Jeder, der selbst gerne zum Pinsel greift – sei es als Künstler oder als Heimwerker – kennt die unausweichliche Wahrheit: Nach der eigentlichen Arbeit beginnt das Großreinemachen – und kostet manchmal genauso viel Nerven wie die Arbeit selbst. Da mag es ein kleiner Trost sein, dass es anderen nicht anders geht. Jeder Industriezweig, der Farben verarbeitet, hat dasselbe Problem. In der Druckindustrie müssen Farbwalzen und Druckformen kontinuierlich gereinigt werden, um die Farbnäpfchen wieder freizulegen und so die konstante Farbaufnahmekapazität und Druckqualität zu garantieren. Die Reinigung erfolgt hier allerdings nicht mit Wischlappen und Seife, sondern mit Trockeneis, Ultraschall oder Laser.
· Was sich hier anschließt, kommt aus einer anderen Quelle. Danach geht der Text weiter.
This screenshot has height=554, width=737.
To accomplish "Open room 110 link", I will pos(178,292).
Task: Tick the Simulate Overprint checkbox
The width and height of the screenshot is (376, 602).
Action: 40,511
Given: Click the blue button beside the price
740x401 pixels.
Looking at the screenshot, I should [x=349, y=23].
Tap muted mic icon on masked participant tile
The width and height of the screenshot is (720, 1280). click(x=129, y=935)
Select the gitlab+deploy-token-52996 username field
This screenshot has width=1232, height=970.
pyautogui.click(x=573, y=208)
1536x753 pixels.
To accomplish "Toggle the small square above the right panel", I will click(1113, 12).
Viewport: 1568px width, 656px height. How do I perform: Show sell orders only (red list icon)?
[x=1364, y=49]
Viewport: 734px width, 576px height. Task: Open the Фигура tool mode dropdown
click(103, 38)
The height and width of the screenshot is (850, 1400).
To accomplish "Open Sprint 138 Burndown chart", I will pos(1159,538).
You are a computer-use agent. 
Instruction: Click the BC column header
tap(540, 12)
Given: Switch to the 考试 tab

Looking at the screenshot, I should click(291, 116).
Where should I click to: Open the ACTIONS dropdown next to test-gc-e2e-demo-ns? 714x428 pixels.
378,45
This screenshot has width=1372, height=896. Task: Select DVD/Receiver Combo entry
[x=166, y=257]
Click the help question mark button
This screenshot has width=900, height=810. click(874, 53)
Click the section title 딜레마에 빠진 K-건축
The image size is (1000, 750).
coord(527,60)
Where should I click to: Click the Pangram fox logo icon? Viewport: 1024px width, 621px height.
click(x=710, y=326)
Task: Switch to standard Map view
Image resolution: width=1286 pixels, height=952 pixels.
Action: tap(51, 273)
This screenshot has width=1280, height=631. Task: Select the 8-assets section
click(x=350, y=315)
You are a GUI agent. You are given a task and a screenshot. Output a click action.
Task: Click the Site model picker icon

Im Briefmarkendruck bescheren uns diese Reinigungsprozesse nicht nur gestochen scharfe und qualitativ hochwertige Postwertzeichen. Sie sorgen auch für philatelistische Besonderheiten, mit denen sich der Herstellungsprozess einer Briefmarke wundervoll dokumentieren lässt. Denn nach der Reinigung wird die Sauberkeit der Druckformen erst einmal getestet, bevor der eigentliche Druckjob beginnt. So entstehen Andrucke, Druckproben oder Phasendrucke.

Im Mehrfarbendruck wird das Markenbild mithilfe mehrerer Druckformen nach und nach zusammengesetzt. Es sind also für eine Briefmarke mehrere Kontrollgänge nötig – schließlich soll jede Farbe von einer perfekt gereinigten Druckform kommen. Gleichzeitig soll aber auch die Passgenauigkeit der verschiedenen Druckformen überprüft werden. Es wird also jede Phase des Drucks einzeln getestet. Das Ergebnis sind die sogenannten Phasendrucke.

 

 

 

 

Anhand der Postwertzeichenausgabe der DDR „20 Jahre Gesellschaft für Sport und Technik“ des Jahres 1972 lässt sich der Prozess bildlich nachvollziehen. Das Markenbild der MiNr. 1777 setzt sich aus vier Farben zusammen: Grau, Türkisblau, Olivgelb und Violettultramarin.

Im ersten Schritt der Druckkontrolle wird nur die graue Farbe auf ungezähntes Papier aufgebracht. Noch ist es unmöglich zu erraten, um welches Motiv es sich hier handeln könnte. Der zweite Phasendruck erhält graue und türkisblaue Farbe – es entsteht ein Bild, das einen Rotor darstellen könnte. In der dritten Phase kommt Olivgelb hinzu. Nun erkennen wir schon deutlich, dass es um Schifffahrt geht – und auch, dass die Passer stimmen, die Bildteile also perfekt ineinander passen. Der vierte und letzte Phasendruck zeigt das fertige Bild und ist – bis auf die Zähnung – mit der endgültigen Briefmarke identisch.

Diese Phasendrucke der MiNr. 1777 sind übrigens im MICHEL-Deutschland-Spezial 2023 erstmals zu entdecken. Um das Bewertungsprinzip zu erläutern, verraten wir hier ausnahmsweise ihren Preis: Angegeben ist eine Preisspanne von 20 bis 80 Euro. Der niedrige Preis gilt für die erste Druckphase, also die „Marke“ in rein Grau. Der Wert erhöht sich dann gleichmäßig bis der Phasendruck mit vier Farben erreicht ist, d.h. der zweifarbige kostet 40, der dreifarbige 60 und der vierfarbige 80 Euro. Nicht schlecht, wenn man bedenkt, dass die Normalmarken im Centbereich liegen.

Phasendrucke hatten übrigens nie Frankaturkraft – auch nicht die vierfarbigen. Müssen sie aber auch nicht. Schön sind sie auch so.